Inside Looking Out: Memories of the simple life
Digital creator Terry Van Robinson wrote: “Do you realize that the Baby Boomers are the last generation on earth that knows what life was like before social media?
“Back then moments were just moments, simple, fleeting and hours alone that we lived without worrying about angles or likes. The conversation wasn’t about notifications. It was about voices, laughter, and silences that didn’t feel awkward.
“There was something raw about that world, a beauty and its imperfection. If you got lost, you asked a stranger for directions, not a screen. If you wanted a connection, you knocked on a friend’s door instead of sending a quick message that can be read and ignored because now everything feels different.
“The world is louder, but somehow lonelier. We scroll endlessly looking for meaning, but do we even notice the things we’re passing by?
“Memories don’t feel as real when you’re too busy capturing them to actually live them.”
As a proud baby boomer, I can relate to every one of Van Robinson’s words.
When I was a child, we had a four-person party line on our rotary dial telephone. Many times, when I wanted to call a friend, I’d pick up the phone and there’d be somebody else talking. Mom would say, “Try clearing your throat to let them know you want to make a call; otherwise, she might be on there all day.”
“Hgg, em, ahem,” I gargled into the phone.
“What’s that?” I heard from one of the two on the party line.
“Oh, it’s just some kid, probably wanting to make a call to his friend,” said the other. “Never mind about him. So, what were you saying before we were rudely interrupted?” I waited and waited and then made my call. This taught me patience.
Back in the ’60s, we moved on from black-and-white TV to color, a small screen in a huge furniture-like box. “Change the channel,” Dad would say, and my two sisters and I would argue whose turn it was to get up off the floor to turn the knob to a new station.
Eventually we wore out the channel dial, and to keep the station locked in, we had to stick a screwdriver into the dial to hold its place. Once the vertical hold went bad that kept the picture flipping up and down we had to replace a burned-out tube. Or, if that didn’t work, we called the TV repairman to come to the house.
Then my father had the bright idea to take the TV antenna, a gangling menagerie of rods pointing every which way, off the roof and put it in the attic.
So, when the picture reception was bad, he sent me into the attic and the shouting conversation went something like this:
“Move the rods until I tell you to stop,” he yelled. “Stop! No, that’s too much. Go back. Stop! Nope not yet. Keep moving the rods.”
“How’s that now?” I shouted back.
“It’s almost there. Move that rod a little more. Go slow,” he yelled.
About 20 minutes later, I came down from the attic and we watched a baseball game that looked like it was being played in a snowstorm. I watched Mickey Mantle hit a home run through a blizzard of static and I jumped off the floor and cheered.
Photographs we took back in the day gave us no instant gratification, but left us with lasting memories we placed inside family keepsake books. Spreading pictures, even the bad ones, taken by a Kodak Instamatic camera upon the kitchen table gave me a special kind of warm feeling inside.
We had no clothes dryer for years, and like everyone else in the neighborhood, Mom hung wet clothes on a line outside. And there they flapped in the breeze drying — until I heard that word.

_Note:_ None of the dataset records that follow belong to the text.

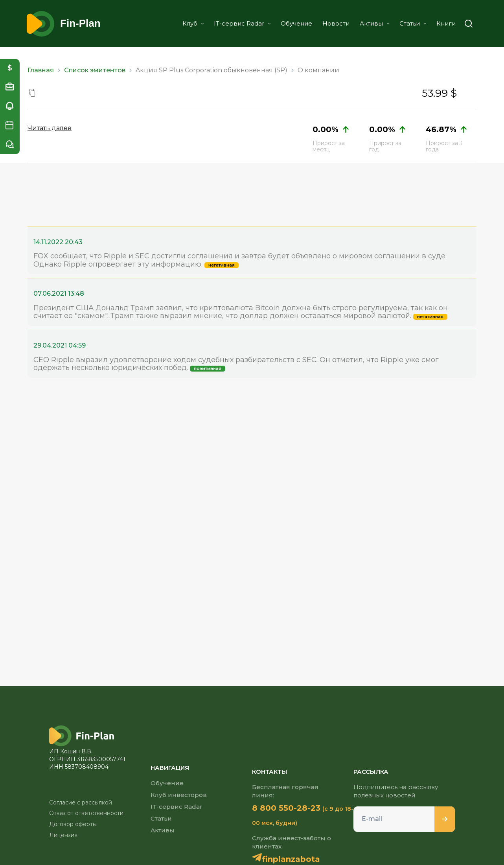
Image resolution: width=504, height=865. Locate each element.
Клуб (193, 23)
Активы (374, 23)
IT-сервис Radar (242, 23)
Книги (446, 23)
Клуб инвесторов (178, 795)
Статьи (413, 23)
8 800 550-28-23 (286, 808)
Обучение (296, 23)
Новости (336, 23)
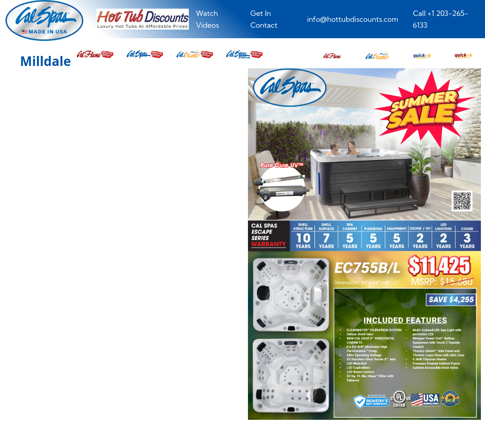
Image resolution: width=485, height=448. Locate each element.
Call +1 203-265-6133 (441, 19)
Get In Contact (264, 19)
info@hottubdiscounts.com (353, 19)
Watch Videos (207, 19)
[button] (332, 53)
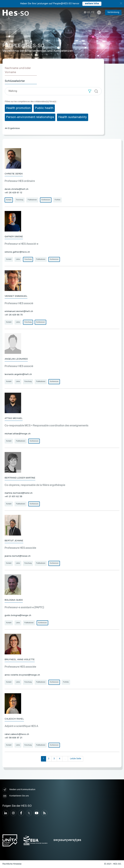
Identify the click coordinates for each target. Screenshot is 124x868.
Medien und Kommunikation (19, 789)
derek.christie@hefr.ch (17, 189)
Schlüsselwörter (15, 81)
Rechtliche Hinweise (12, 864)
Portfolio (57, 200)
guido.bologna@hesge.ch (18, 615)
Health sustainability (72, 117)
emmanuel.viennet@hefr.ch (19, 311)
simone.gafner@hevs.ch (17, 252)
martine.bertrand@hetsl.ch (19, 493)
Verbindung (113, 12)
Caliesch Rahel (14, 719)
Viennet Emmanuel (16, 296)
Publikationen (32, 200)
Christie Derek (14, 174)
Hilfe (89, 12)
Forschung (20, 200)
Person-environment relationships (30, 117)
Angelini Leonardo (16, 359)
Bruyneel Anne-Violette (20, 659)
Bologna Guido (14, 600)
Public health (44, 108)
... (65, 759)
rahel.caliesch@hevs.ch (17, 734)
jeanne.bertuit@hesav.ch (18, 556)
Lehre (18, 259)
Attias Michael (13, 418)
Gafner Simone (14, 237)
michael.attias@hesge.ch (18, 434)
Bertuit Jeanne (14, 541)
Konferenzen (45, 200)
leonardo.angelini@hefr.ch (18, 374)
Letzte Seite (75, 759)
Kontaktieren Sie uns (16, 796)
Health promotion (18, 108)
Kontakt (9, 200)
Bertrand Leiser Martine (20, 478)
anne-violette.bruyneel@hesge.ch (22, 675)
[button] (90, 91)
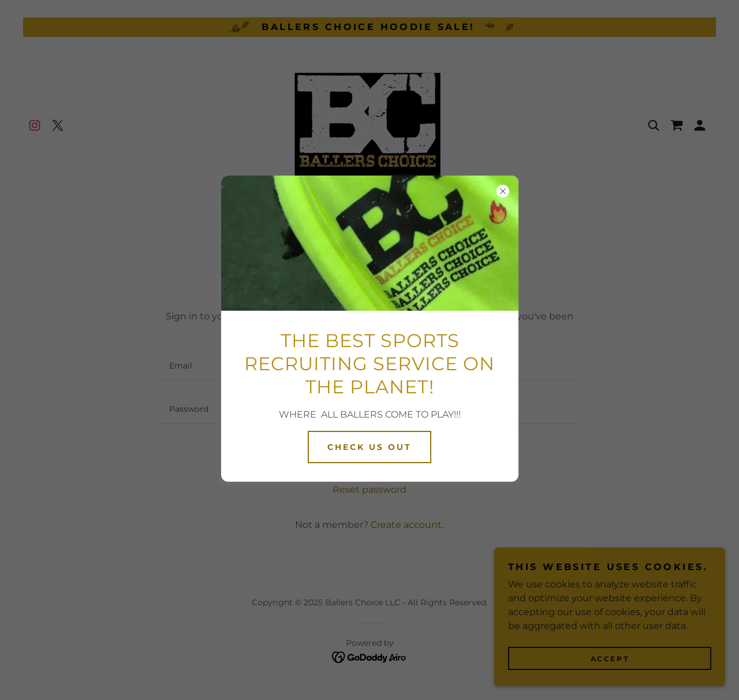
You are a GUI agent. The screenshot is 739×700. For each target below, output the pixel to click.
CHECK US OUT (370, 447)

“Rain!” she shouted. That was my signal to pounce into action. Out the back door I ran with clothes basket in hand. I grabbed each wet shirt, pants, bed sheet and anything else and threw it into the basket as the torrential rain pelted my head. Back into the house I ran, soaked to the skin.

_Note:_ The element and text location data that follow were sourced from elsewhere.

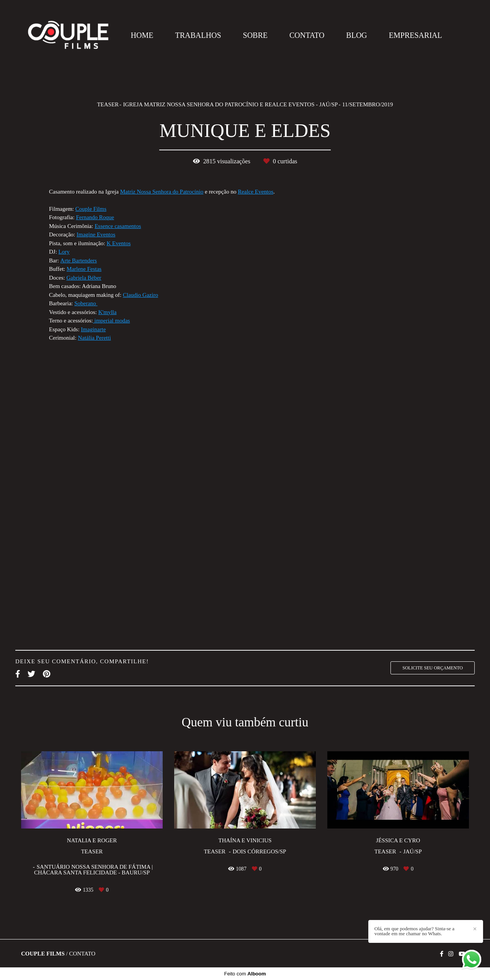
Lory (64, 252)
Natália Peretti (94, 338)
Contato (82, 954)
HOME (142, 35)
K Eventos (118, 243)
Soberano (86, 303)
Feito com (245, 973)
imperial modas (111, 321)
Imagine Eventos (96, 234)
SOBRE (255, 35)
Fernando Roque (95, 217)
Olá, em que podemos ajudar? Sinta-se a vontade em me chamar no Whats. (414, 931)
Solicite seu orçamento (433, 668)
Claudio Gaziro (140, 295)
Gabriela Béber (83, 278)
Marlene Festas (84, 269)
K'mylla (108, 312)
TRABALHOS (198, 35)
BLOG (356, 35)
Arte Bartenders (78, 260)
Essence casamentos (118, 226)
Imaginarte (93, 329)
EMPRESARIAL (415, 35)
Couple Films (91, 209)
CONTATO (307, 35)
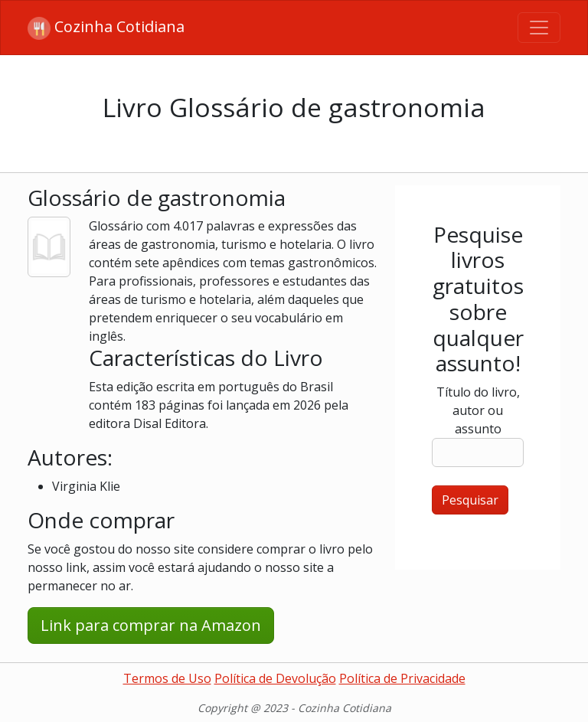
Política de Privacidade (402, 678)
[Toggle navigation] (539, 28)
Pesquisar (470, 500)
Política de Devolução (275, 678)
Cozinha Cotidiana (106, 28)
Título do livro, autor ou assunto (478, 410)
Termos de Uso (167, 678)
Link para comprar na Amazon (151, 625)
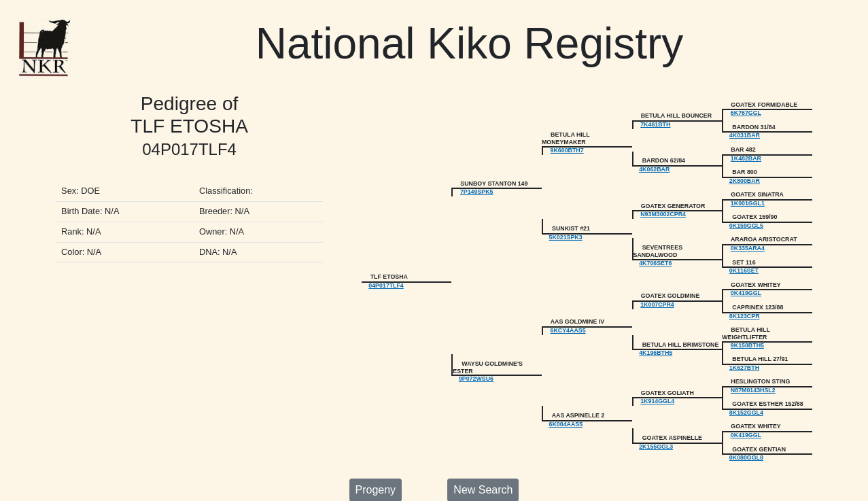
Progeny (376, 468)
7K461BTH (655, 123)
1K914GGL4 (657, 383)
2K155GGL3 (656, 426)
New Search (483, 468)
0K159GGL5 (746, 218)
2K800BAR (744, 176)
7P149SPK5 (476, 186)
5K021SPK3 (566, 229)
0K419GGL (746, 281)
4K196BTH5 (655, 338)
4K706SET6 (655, 254)
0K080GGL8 (746, 436)
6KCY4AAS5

Ten minutes later while I was trying unsuccessfully to dry myself off, I heard, “It stopped. Go hang the clothes again,” Mom said. The sun came out. My clothes dried. All was good again.
Back then, dogs were outside pets and there was a German shepherd next door that was quiet, that was until the night had befallen and his barking would begin.
“A ruh ruh ruh ruh ruh.” The same tune over and over again. We had no air conditioner so we left our windows open all night long.
“I’m going to go over there and choke that damn dog!” my father screamed. Of course, he never did. The “a ruh ruh ruh ruh ruh” continued all night long until the sun came up. I walked outside and looked over to the dog. He was fast asleep. The dog barking and the train rumbling down a nearby track were the sounds of suburban life that taught me tolerance.
These memories make me laugh today. How we survived without a cellphone, without remote TVs, without clothes dryers and with outside pets that are now inside pets — I’ll just say we did the best we could. Growing up in those days was exactly what Van Robinson had said. They were raw and beautifully imperfect.
Just this week, I tried for a fifth time to enter a password I can’t remember, called a recorded voice that said, “The wait time is currently 40 minutes. Your call is very important to us” and then it told me to go their website for answers to my questions. I forgot where I put my phone for the second time in one day, and I got a text that said my internet is temporally unavailable.
And then, after I paid several hundred dollars for a car repair, I drove past an Amish home in Lancaster County. There were clothes hanging on the line and a young bearded man was hooking up his horse to his buggy.
I stopped my car for a moment, lowered my window, clapped my hands and I smiled.